Doch die Nachkriegsprobleme bekamen die Siedler in den Griff, und schon im März 1955 zog es weitere Bürger nach Gnadental: Der erste Spatenstich für zehn Doppelhäuser in der Grünwegsiedlung vom Bund der Hirnverletzten wurde vollzogen. Mitglieder dieses Bundes stellten jedoch nicht den überwiegenden Bevölkerungsanteil der Grünwegsiedlung. Im Beschlussteil der Ratssitzung vom 19. Juni 1961 steht unter Punkt 4: „Antrag der Stadtverordneten Karrenberg, Vosdellen und Wolfrum von der CDU-Ratsfraktion vom 9. Juni 1961 auf Einführung der Bezeichnung „Neuß-Gnadental“ für ein im oben angegebenen Antrag näher bezeichnetes Gebiet im Süden der Stadt. Beschluss des Stadtrats : „Der Bezirk des Stadtgebietes, welcher sich aus den Grundstücken der Flur 21 ostwärts der Autostraße Neuß und den nordostwärts der Eisenbahnlinie Neuß-Köln und südostwärts der Autostraße Neuß belegenen Grundstücken der Flur 35 zusammensetzt, erhält die Bezeichnung Gnadental.

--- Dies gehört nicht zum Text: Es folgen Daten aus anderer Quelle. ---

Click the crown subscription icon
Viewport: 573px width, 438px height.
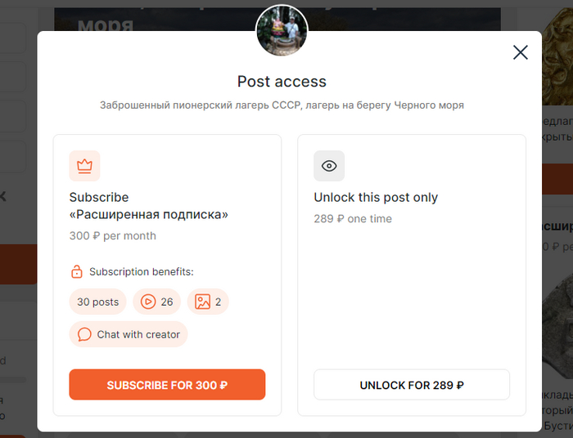[x=84, y=166]
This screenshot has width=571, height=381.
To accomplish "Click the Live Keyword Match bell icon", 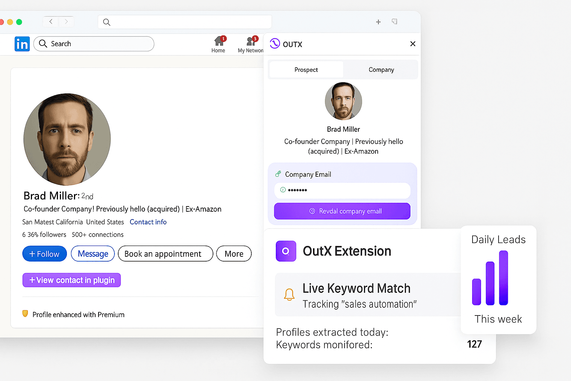I will pos(289,295).
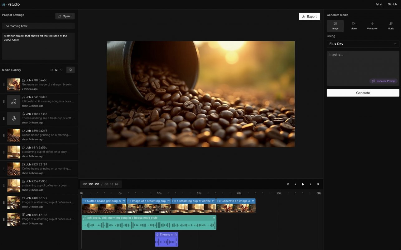Delete the lofi beats music clip from timeline
401x250 pixels.
click(x=214, y=218)
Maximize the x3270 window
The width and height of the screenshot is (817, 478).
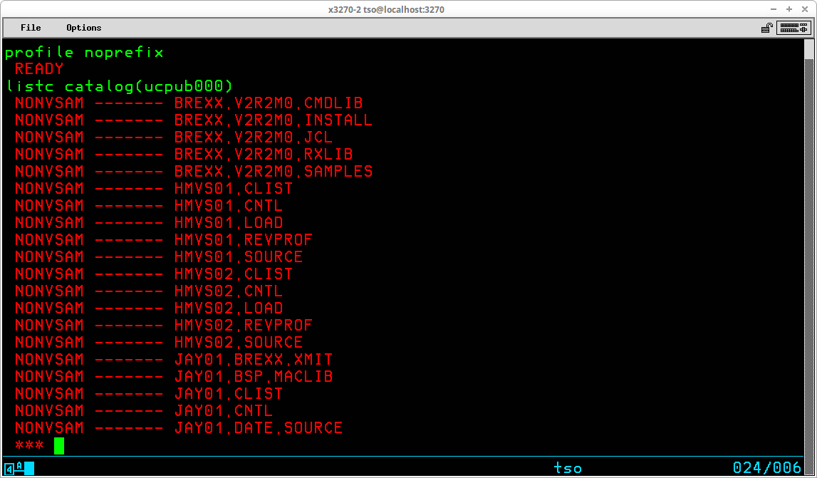click(789, 9)
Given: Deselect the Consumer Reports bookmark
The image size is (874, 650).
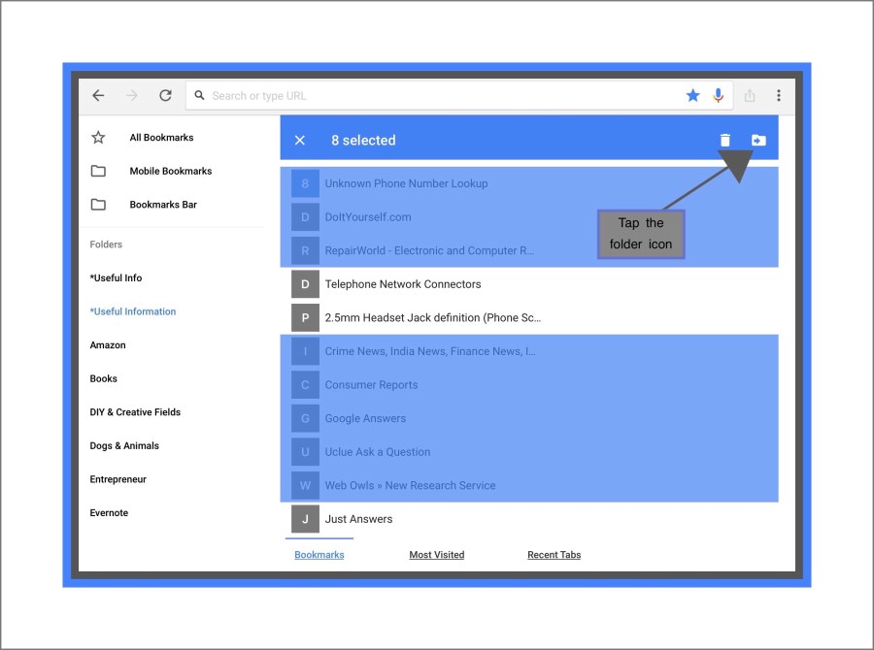Looking at the screenshot, I should pyautogui.click(x=371, y=385).
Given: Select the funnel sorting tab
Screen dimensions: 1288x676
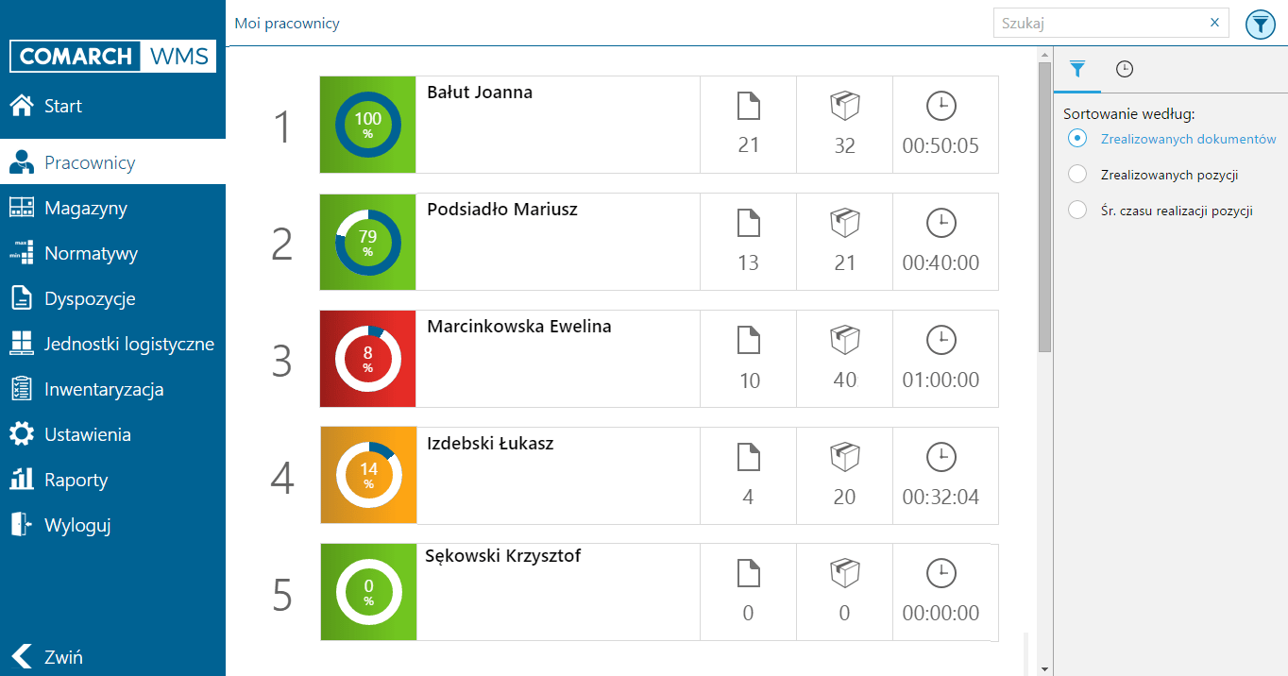Looking at the screenshot, I should [x=1077, y=69].
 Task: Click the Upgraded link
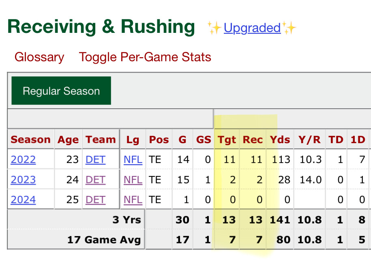coord(252,28)
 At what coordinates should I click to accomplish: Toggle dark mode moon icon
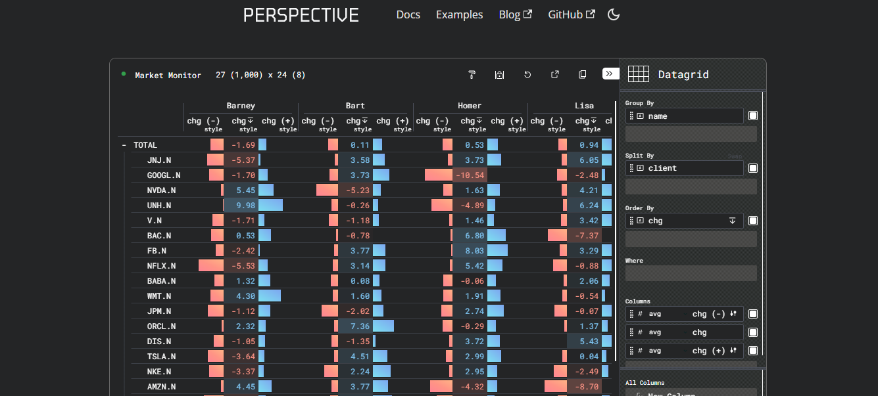(613, 14)
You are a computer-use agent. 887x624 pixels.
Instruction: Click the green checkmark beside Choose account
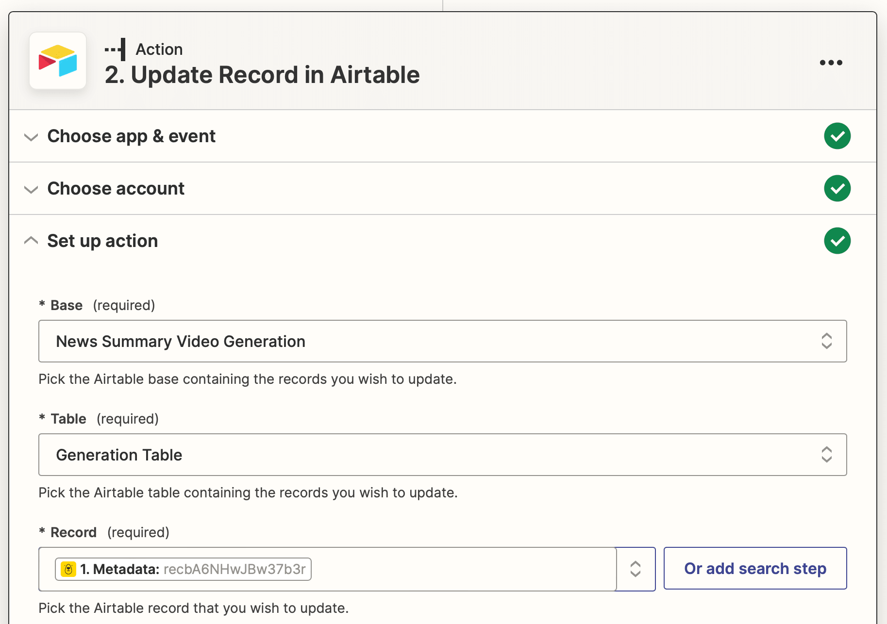point(837,189)
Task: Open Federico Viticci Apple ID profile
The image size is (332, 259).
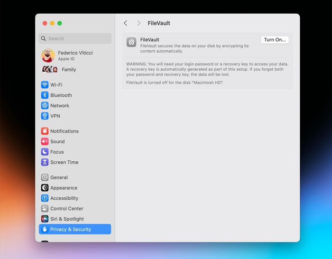Action: 75,56
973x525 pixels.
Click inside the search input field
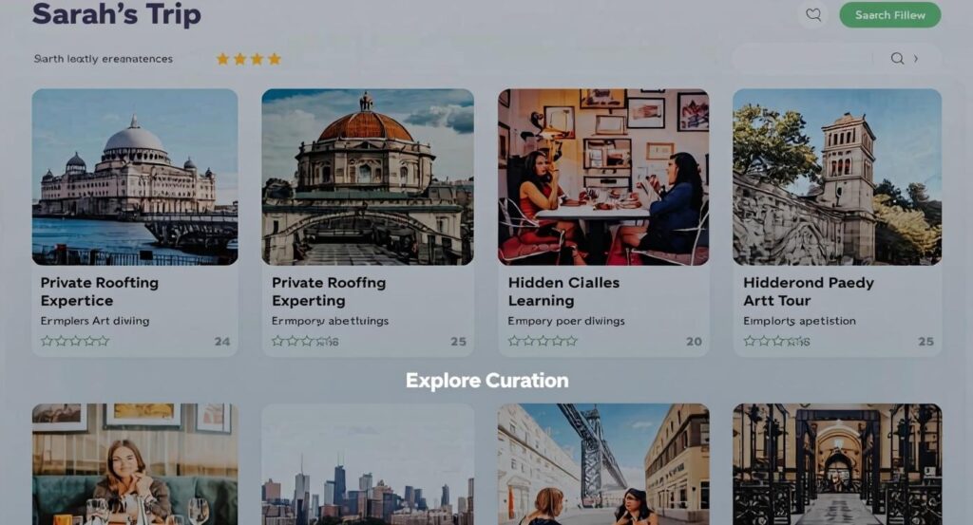(804, 58)
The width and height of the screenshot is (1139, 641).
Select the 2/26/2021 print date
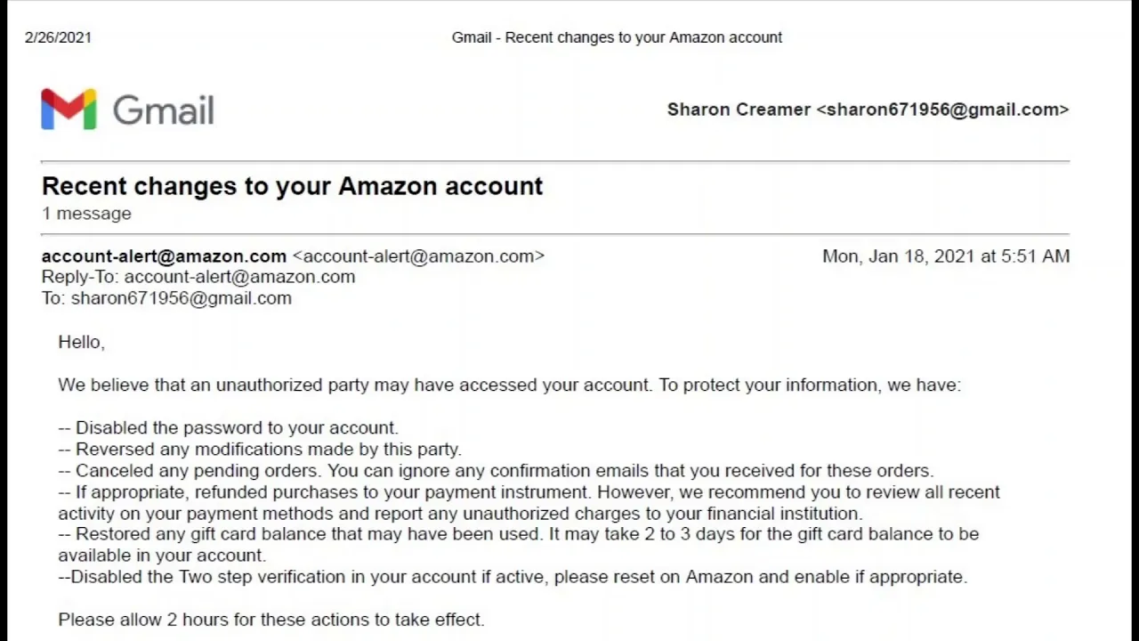(x=58, y=37)
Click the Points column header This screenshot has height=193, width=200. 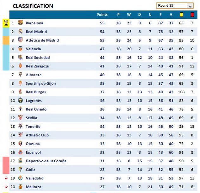pos(102,15)
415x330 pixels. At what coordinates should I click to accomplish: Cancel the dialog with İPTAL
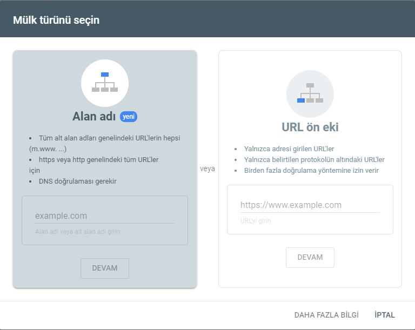[385, 315]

Dieser Bezirk wird begrenzt: im Norden durch den Scheibendamm von seinem Schnittpunkt mit der Autobahn Neuß an bis zur Einmündung des Sporthafens in den Rhein, sodann durch das Rheinufer bis zur Mündung der Erft; im Osten und Südosten durch den Verlauf der Erft von ihrer Mündung bis zur Eisenbahnlinie Neuß-Köln; im Südwesten durch die Eisenbahnlinie Neuß-Köln bis zur Autostraße Neuß; im Nordwesten durch die Autostraße Neuß bis zum Schnittpunkt mit dem Scheibendamm.“ Womit dann übrigens ganz nebenbei auch noch geklärt wäre, dass – entsprechend dem obigen Ratsbeschluss – der Napoleonshafen heutzutage richtigerweise eigentlich die Bezeichnung „Gnadentaler Sporthafen“ und nicht „Grimlinghausener Sporthafen“ tragen müsste.